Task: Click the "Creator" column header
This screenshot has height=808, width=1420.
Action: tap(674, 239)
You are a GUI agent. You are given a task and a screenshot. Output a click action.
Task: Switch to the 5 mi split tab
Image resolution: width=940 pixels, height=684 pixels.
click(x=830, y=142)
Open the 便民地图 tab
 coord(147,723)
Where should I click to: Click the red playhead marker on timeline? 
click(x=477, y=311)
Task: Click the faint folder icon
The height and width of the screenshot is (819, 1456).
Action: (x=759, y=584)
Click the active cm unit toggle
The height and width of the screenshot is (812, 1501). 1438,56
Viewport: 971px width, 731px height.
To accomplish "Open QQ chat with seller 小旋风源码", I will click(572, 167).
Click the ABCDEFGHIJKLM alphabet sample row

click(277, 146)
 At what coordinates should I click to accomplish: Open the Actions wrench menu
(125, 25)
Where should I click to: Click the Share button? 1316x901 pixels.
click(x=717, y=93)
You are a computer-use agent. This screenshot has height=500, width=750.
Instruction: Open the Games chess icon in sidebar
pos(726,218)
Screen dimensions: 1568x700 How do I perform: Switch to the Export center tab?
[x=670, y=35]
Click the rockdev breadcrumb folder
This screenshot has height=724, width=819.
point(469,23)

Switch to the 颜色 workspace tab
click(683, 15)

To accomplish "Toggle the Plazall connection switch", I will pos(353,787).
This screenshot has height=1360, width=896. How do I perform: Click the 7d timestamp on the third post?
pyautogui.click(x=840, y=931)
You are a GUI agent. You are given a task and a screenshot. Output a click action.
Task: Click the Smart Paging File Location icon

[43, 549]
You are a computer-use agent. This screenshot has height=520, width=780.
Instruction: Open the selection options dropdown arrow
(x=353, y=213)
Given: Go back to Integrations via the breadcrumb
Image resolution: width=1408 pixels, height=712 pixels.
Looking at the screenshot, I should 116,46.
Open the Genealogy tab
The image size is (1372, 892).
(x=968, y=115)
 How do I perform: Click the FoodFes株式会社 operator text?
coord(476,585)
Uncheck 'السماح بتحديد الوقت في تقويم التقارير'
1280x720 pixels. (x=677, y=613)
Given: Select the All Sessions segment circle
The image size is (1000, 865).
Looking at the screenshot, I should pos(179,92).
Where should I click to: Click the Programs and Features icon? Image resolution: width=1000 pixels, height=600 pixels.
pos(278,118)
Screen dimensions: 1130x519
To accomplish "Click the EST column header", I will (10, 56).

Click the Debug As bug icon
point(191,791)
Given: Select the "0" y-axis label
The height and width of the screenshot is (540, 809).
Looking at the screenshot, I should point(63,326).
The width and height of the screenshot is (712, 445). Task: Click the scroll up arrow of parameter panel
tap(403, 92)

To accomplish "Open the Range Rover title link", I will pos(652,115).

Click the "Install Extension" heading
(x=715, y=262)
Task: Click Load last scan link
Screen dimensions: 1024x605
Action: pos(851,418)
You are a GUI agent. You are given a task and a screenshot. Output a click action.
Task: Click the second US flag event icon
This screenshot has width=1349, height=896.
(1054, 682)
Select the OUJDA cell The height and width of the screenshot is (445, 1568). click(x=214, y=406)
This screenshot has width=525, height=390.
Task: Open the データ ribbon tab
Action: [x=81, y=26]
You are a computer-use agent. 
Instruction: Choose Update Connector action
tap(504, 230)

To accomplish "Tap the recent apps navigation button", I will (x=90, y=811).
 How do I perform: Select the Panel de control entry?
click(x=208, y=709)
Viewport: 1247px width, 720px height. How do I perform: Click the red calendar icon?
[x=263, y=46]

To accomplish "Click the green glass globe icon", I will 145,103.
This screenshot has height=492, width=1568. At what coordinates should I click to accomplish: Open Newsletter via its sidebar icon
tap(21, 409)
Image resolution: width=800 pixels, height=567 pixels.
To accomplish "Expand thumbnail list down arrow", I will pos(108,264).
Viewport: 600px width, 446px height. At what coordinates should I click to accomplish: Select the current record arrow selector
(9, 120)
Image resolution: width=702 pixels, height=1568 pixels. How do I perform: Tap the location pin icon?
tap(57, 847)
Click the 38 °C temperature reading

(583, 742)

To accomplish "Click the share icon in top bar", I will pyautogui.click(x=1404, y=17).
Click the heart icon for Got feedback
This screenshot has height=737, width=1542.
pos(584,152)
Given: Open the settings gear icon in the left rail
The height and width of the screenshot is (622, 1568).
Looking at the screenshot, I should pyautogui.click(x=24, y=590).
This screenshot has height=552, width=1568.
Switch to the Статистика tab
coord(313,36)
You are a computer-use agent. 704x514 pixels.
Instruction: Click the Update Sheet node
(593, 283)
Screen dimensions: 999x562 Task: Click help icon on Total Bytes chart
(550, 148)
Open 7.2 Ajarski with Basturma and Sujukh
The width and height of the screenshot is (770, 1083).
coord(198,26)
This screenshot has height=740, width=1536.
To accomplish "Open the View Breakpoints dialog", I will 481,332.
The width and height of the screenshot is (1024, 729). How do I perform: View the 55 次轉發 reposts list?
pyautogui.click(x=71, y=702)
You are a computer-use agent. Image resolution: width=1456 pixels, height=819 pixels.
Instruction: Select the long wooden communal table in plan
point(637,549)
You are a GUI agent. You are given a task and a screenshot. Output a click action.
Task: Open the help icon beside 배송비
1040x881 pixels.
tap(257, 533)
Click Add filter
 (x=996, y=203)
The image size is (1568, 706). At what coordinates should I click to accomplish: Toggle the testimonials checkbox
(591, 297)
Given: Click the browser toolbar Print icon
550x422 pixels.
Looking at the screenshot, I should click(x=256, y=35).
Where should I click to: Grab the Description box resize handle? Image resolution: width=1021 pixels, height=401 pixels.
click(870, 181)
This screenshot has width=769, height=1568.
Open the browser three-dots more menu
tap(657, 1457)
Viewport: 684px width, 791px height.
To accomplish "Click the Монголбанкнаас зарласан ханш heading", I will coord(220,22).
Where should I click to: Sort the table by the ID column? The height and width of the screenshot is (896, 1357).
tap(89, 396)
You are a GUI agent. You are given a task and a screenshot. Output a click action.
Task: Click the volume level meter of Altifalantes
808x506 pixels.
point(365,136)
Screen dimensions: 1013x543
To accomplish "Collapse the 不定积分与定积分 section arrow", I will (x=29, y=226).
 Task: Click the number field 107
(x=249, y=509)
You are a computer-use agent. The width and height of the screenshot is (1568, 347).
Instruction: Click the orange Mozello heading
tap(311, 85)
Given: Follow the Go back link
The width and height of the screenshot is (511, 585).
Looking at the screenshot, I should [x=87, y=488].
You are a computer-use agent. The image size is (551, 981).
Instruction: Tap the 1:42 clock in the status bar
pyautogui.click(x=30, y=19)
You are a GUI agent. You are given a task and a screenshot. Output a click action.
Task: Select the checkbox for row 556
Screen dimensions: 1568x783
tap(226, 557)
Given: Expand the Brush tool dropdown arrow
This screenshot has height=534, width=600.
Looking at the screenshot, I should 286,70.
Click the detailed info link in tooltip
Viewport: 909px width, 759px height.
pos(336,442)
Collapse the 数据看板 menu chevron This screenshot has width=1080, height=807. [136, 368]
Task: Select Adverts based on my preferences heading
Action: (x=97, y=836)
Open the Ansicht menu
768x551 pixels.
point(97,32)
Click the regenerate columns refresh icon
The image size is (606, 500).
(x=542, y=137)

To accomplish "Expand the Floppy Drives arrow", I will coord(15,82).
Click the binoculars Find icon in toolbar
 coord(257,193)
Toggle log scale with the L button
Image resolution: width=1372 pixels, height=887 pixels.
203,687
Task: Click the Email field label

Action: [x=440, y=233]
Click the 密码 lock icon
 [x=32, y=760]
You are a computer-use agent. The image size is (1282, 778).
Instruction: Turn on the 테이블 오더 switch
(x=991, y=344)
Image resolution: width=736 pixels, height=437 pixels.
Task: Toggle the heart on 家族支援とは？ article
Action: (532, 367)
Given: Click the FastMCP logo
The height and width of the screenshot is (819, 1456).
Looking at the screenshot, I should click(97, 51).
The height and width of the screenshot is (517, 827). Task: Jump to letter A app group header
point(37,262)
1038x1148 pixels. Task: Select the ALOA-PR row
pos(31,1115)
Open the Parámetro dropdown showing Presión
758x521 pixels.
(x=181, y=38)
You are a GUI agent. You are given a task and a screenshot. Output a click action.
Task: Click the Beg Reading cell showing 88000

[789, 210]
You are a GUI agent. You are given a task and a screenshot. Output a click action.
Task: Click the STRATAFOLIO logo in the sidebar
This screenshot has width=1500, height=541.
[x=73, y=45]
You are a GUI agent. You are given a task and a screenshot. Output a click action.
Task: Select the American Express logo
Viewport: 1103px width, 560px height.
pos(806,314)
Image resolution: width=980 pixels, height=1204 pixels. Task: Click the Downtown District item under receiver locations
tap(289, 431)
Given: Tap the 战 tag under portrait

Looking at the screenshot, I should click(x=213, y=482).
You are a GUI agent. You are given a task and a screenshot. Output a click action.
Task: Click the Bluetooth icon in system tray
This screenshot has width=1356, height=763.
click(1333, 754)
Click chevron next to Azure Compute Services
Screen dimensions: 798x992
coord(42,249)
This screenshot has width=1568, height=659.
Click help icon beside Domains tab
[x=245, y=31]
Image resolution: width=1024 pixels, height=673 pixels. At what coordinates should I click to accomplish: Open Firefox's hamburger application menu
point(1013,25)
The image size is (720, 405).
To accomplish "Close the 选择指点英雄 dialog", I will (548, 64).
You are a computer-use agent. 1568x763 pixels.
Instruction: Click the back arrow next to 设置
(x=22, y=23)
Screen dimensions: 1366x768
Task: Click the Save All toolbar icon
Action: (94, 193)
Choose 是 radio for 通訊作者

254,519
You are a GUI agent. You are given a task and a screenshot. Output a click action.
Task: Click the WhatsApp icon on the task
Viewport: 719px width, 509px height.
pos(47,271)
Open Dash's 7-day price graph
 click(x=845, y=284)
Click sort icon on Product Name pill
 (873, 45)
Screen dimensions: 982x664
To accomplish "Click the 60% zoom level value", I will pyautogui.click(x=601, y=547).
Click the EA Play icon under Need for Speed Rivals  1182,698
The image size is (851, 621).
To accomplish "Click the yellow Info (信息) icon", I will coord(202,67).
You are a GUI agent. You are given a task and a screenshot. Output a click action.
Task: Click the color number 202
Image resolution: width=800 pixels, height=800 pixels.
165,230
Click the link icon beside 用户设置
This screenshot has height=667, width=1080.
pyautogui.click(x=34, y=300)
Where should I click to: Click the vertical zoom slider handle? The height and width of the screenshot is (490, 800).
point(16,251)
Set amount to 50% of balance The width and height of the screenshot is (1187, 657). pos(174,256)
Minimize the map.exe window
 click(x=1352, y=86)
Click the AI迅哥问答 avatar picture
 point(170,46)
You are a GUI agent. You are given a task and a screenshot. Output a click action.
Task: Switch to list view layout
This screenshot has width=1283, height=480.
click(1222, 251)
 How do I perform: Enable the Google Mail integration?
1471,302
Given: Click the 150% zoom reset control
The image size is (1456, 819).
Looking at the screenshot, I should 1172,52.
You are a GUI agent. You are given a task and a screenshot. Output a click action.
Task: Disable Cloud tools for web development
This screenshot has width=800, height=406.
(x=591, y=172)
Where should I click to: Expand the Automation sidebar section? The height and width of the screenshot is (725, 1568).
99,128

┄┄┄┄┄┄┄┄┄┄

* [Problem details] Copy the stretch of the listing from the line containing "Minimize the map.exe window" through the end of the listing, both ends included, with no changes.

* [Solution]
Minimize the map.exe window
 click(x=1352, y=86)
Click the AI迅哥问答 avatar picture
 point(170,46)
You are a GUI agent. You are given a task and a screenshot. Output a click action.
Task: Switch to list view layout
This screenshot has width=1283, height=480.
click(1222, 251)
 How do I perform: Enable the Google Mail integration?
1471,302
Given: Click the 150% zoom reset control
The image size is (1456, 819).
Looking at the screenshot, I should 1172,52.
You are a GUI agent. You are given a task and a screenshot. Output a click action.
Task: Disable Cloud tools for web development
This screenshot has width=800, height=406.
(x=591, y=172)
Where should I click to: Expand the Automation sidebar section? The height and width of the screenshot is (725, 1568).
99,128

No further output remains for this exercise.